むかーしむかし、サトシ君という中学生がおったそうな。ある日、彼はコンピュータに詳しい級友のA君にとある相談をしたという。その内容は、自分の名前が IME で正確に表示できないのをどうにかできないだろうか、というものだった。
彼の主張によれば、自分の名前を漢字で書くと「慧」なのだが、これは正確な表記ではないと言う。いわく、「慧」の真ん中の「ヨ」は突き抜けるのだ、つまり「彗」の下に「心」を書いた漢字である、と主張したそうな。

A君も試してみたが、たしかにそのような漢字は IME では表示できなかった。そこで、A君はインターネットで調べることにしたという。するとこのような記事を見つけた。

新字の「慧」は人名用漢字なので子供の名づけに使えるのですが、旧字の「慧」は子供の名づけに使えません。

突き抜けない「慧」は新字であり、突き抜ける「慧」は旧字だという。さらに、なんとこの旧字の方は名前に使えないとある。さらに読み進めてみる。

昭和53年11月、法務省民事局は全国の市区町村を対象に、子供の名づけに使える漢字として追加すべきものを調査しました。昭和54年1月25日に発足した民事行政審議会では、この調査をもとに、人名用漢字の追加が議論されました。この時、追加候補となった漢字の一つに、旧字の「慧」がありました。ただ、旧字の「慧」をそのまま人名用漢字に加えるわけにはいかない、と、民事行政審議会は考えました。というのも、この時点の常用漢字表案(昭和54年3月30日、国語審議会中間答申)には、「急」や「雪」が収録されていたからです。つまり、常用漢字表の「急」や「雪」に字体をそろえるなら、旧字の「慧」ではなく、新字の「慧」を人名用漢字に追加すべきだ、ということになったのです。この結論にもとづいて、昭和56年10月1日、新字の「慧」が人名用漢字に追加されました。

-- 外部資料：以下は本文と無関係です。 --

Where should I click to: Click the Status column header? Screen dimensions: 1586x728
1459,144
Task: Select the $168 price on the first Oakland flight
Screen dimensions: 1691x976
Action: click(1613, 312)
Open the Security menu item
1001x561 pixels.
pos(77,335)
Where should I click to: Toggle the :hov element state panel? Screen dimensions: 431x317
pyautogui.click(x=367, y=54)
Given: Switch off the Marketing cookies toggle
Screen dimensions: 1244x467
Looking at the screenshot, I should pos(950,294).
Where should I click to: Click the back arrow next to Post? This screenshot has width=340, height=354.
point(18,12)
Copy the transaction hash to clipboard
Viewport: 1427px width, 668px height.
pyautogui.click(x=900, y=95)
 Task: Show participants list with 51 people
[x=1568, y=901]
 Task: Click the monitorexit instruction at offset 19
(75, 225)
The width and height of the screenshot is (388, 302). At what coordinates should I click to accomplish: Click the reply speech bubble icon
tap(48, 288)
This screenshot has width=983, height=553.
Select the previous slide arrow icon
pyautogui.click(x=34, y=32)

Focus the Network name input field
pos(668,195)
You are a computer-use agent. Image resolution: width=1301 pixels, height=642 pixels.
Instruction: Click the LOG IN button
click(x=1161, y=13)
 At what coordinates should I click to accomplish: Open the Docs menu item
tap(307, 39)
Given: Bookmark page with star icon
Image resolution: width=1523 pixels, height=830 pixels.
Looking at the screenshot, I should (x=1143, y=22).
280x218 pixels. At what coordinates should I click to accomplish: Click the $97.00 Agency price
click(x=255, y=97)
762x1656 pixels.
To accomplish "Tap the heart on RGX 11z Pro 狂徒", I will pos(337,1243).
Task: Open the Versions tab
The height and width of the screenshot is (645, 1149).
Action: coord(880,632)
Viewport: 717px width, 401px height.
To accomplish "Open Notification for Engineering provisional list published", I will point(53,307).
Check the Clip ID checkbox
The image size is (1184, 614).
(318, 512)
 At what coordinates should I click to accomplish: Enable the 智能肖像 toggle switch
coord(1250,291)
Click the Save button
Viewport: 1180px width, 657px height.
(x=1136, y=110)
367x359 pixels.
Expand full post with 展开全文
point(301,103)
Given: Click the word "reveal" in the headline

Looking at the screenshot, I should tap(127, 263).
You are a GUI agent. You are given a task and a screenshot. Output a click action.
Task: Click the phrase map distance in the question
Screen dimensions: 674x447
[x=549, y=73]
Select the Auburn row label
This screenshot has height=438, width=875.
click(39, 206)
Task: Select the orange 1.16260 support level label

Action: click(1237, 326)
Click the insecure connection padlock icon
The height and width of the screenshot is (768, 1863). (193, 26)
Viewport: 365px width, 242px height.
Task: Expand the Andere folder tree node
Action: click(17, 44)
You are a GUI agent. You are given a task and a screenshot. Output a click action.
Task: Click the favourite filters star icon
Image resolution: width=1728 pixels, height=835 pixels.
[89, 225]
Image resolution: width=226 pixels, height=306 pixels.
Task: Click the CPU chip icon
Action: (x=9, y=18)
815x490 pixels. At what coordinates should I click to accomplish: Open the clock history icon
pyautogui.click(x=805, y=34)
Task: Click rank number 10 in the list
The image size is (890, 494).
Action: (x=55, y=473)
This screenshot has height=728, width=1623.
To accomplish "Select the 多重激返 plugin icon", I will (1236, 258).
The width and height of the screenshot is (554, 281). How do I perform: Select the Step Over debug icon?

サトシ君の誕生日は昭和56年10月1日よりも後であったので、すでに人名用漢字は改定されており、旧字の「慧」は人名に使えないはずである。ということは、サトシ君は自分の名前を勘違いしているのだろうか?

しかし、先の記事にはこのような記述がある。

平成27年3月26日、大和高田市役所に、とある夫婦の長男の出生届が提出されました。この出生届には、旧字の「慧」が含まれていたのですが、市役所はこれを受理してしまい

平成27年5月25日、奈良地方法務局葛城支局は、旧字の「慧」をそのまま戸籍に載せるよう、回答しました。ただし、旧字の「慧」を子供の名づけに許したわけではなく、誤って出生届を受理してしまった以上、そのまま処理すべきである、という結論でした。

つまり、出生届を受け取った役所が、名前に使えない漢字であることを見落として受理してしまったケースが実際に存在するとのことであった。
つまり、サトシ君の名前については、以下のどちらかの状態であると考えられる。

  • 役所では新字で受け付けているが、彼、ないし彼の両親は旧字であると信じている

  • 役所が誤って旧字で受理してしまった

A君は調べてわかったことをサトシ君に伝えようと考えていたが、それ以降、サトシ君と話す機会に恵まれず、ついぞ伝えることが叶わぬまま中学校を卒業してしまった。

サトシ君の本当の名前がどちらであったのか、もはや知る者は誰もいないと言う…。